RECORDS FOR THE EXERCISE section start

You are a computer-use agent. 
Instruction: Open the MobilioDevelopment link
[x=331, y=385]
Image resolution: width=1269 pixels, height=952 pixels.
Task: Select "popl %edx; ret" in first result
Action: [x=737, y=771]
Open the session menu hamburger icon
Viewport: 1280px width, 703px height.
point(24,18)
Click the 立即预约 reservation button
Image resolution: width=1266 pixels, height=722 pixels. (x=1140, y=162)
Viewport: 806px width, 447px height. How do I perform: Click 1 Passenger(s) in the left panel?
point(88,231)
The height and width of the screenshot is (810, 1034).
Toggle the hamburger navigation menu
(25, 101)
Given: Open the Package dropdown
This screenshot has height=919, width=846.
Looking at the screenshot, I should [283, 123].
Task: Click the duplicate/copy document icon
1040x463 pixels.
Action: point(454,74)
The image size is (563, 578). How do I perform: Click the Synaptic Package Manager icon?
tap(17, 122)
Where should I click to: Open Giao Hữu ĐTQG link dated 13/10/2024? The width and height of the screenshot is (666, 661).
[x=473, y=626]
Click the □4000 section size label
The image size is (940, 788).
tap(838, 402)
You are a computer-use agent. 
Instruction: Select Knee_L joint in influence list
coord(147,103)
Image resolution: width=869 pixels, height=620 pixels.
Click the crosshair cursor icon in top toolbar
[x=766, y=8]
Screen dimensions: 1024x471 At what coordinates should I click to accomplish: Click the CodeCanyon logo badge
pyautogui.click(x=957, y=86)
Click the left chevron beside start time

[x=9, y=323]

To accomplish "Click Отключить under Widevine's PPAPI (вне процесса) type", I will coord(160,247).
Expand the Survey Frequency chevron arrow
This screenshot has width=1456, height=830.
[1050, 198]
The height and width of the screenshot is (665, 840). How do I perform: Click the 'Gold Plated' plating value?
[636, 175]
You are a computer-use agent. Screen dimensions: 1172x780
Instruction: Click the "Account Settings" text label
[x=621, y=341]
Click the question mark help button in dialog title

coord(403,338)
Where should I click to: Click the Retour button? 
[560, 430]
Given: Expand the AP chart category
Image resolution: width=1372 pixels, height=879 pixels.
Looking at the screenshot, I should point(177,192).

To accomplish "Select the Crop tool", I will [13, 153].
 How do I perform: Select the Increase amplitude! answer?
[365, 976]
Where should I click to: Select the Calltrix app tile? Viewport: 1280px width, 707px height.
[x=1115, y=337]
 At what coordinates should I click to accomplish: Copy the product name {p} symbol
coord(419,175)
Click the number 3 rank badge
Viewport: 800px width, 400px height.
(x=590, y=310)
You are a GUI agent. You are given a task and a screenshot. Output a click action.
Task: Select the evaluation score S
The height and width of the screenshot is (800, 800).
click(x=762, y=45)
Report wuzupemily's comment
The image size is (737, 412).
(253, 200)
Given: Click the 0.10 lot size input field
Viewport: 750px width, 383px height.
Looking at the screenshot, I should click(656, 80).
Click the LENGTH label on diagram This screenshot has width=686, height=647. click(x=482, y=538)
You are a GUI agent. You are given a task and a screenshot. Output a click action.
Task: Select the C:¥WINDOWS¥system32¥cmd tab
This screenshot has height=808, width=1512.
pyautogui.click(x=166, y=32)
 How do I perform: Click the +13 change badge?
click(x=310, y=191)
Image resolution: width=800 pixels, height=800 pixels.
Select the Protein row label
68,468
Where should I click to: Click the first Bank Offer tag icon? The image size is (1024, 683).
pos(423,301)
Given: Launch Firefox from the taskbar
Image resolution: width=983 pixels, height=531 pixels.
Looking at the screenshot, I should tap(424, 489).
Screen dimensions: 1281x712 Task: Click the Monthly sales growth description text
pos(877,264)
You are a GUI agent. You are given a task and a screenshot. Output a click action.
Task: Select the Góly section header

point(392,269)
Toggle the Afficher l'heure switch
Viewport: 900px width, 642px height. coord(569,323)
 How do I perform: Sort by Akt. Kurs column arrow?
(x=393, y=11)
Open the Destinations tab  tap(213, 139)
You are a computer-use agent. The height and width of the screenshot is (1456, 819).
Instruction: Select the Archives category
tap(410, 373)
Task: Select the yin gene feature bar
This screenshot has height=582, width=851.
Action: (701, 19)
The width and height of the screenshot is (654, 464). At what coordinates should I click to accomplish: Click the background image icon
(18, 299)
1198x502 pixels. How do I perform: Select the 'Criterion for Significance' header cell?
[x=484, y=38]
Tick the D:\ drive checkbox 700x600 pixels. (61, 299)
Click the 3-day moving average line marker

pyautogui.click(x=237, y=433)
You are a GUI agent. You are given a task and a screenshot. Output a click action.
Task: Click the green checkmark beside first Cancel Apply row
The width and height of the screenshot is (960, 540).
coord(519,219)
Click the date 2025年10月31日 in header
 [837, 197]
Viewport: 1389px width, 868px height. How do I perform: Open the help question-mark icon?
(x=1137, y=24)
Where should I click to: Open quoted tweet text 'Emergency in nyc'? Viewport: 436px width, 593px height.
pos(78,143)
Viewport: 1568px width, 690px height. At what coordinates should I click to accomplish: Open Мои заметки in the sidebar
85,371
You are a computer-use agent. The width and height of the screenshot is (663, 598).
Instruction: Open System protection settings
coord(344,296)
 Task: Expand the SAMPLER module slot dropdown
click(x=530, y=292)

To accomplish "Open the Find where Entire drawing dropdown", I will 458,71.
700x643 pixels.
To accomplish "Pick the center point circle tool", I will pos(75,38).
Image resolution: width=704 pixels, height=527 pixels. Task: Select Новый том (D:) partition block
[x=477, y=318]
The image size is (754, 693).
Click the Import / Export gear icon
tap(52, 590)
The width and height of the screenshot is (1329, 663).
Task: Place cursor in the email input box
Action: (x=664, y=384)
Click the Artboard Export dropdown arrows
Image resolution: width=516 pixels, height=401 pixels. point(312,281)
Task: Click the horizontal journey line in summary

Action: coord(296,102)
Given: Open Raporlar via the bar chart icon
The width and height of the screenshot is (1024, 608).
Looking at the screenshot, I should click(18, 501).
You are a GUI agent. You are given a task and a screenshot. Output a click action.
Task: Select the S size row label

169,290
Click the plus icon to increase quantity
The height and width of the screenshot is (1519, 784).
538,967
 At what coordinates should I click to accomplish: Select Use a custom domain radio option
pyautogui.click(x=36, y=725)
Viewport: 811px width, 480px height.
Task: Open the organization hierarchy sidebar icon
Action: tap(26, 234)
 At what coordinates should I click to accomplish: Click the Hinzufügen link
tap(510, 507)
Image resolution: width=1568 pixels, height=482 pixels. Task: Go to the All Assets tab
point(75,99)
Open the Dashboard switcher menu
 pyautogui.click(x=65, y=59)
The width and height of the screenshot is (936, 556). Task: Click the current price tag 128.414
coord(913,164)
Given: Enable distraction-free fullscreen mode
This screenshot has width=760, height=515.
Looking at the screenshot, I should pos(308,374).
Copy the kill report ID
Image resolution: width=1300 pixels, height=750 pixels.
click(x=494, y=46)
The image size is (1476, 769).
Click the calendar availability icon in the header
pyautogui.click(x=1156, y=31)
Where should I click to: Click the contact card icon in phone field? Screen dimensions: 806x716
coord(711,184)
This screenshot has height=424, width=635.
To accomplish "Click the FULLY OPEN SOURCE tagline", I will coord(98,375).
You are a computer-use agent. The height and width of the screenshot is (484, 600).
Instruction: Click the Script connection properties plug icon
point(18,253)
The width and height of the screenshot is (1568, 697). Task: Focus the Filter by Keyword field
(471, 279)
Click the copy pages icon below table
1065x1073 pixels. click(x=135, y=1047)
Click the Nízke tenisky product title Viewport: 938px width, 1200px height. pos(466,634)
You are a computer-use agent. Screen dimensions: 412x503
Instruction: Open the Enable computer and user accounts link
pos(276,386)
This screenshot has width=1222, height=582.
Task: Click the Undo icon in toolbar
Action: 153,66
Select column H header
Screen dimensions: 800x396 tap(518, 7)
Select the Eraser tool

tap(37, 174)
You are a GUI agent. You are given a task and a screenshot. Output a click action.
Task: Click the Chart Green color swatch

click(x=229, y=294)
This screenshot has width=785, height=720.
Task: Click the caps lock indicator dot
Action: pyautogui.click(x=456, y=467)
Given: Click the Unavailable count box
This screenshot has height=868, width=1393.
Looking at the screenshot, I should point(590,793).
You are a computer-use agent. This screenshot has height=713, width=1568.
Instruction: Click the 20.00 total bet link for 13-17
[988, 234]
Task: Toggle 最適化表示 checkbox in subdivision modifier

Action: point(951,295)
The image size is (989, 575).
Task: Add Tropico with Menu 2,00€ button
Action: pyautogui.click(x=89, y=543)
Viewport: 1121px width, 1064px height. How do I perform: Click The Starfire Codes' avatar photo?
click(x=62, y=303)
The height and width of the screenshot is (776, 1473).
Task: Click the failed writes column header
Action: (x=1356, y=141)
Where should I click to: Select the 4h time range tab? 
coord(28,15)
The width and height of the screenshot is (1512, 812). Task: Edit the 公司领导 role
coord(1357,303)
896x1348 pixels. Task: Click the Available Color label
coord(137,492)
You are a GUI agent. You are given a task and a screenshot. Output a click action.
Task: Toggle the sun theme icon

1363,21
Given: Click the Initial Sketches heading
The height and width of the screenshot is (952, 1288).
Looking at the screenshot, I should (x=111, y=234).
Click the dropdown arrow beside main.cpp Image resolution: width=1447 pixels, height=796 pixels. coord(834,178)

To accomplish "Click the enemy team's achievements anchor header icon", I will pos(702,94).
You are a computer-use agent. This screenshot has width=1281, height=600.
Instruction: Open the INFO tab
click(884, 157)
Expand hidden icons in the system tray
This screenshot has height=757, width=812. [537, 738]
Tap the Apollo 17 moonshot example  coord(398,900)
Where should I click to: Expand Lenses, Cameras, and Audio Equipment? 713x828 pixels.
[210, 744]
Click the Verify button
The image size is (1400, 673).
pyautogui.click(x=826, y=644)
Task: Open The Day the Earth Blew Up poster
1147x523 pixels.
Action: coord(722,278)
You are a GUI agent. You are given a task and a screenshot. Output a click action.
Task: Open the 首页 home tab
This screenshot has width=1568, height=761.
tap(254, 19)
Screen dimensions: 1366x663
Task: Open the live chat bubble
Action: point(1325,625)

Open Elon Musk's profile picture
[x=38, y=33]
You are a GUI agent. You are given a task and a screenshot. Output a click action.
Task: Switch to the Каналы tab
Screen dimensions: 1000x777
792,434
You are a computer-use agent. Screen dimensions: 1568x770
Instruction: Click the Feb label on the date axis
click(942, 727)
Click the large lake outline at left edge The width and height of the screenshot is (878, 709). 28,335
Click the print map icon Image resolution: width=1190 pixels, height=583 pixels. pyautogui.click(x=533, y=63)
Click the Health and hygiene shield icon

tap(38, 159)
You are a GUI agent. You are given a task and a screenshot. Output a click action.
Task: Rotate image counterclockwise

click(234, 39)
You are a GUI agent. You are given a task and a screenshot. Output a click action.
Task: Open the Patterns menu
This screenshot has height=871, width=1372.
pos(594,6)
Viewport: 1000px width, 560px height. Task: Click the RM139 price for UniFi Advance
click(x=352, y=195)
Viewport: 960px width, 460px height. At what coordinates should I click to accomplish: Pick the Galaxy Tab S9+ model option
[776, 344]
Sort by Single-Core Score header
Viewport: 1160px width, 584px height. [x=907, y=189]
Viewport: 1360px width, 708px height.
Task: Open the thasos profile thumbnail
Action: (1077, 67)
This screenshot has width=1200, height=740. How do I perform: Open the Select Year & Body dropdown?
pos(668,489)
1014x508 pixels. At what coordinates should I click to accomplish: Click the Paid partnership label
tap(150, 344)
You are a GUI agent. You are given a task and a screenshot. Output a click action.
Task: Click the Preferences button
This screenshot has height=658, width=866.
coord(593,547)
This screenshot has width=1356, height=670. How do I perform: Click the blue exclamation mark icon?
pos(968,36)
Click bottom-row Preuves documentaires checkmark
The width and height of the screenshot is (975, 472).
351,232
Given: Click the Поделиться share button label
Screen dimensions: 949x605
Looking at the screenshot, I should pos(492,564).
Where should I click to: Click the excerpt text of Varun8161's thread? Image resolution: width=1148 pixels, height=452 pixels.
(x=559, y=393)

RECORDS FOR THE EXERCISE section end

Set down, unchanged, only those lines above that fall between the line with "700x643 pixels." and the line with "The image size is (754, 693).", the two end lines included.

700x643 pixels.
To accomplish "Pick the center point circle tool", I will pos(75,38).
Image resolution: width=704 pixels, height=527 pixels. Task: Select Новый том (D:) partition block
[x=477, y=318]
The image size is (754, 693).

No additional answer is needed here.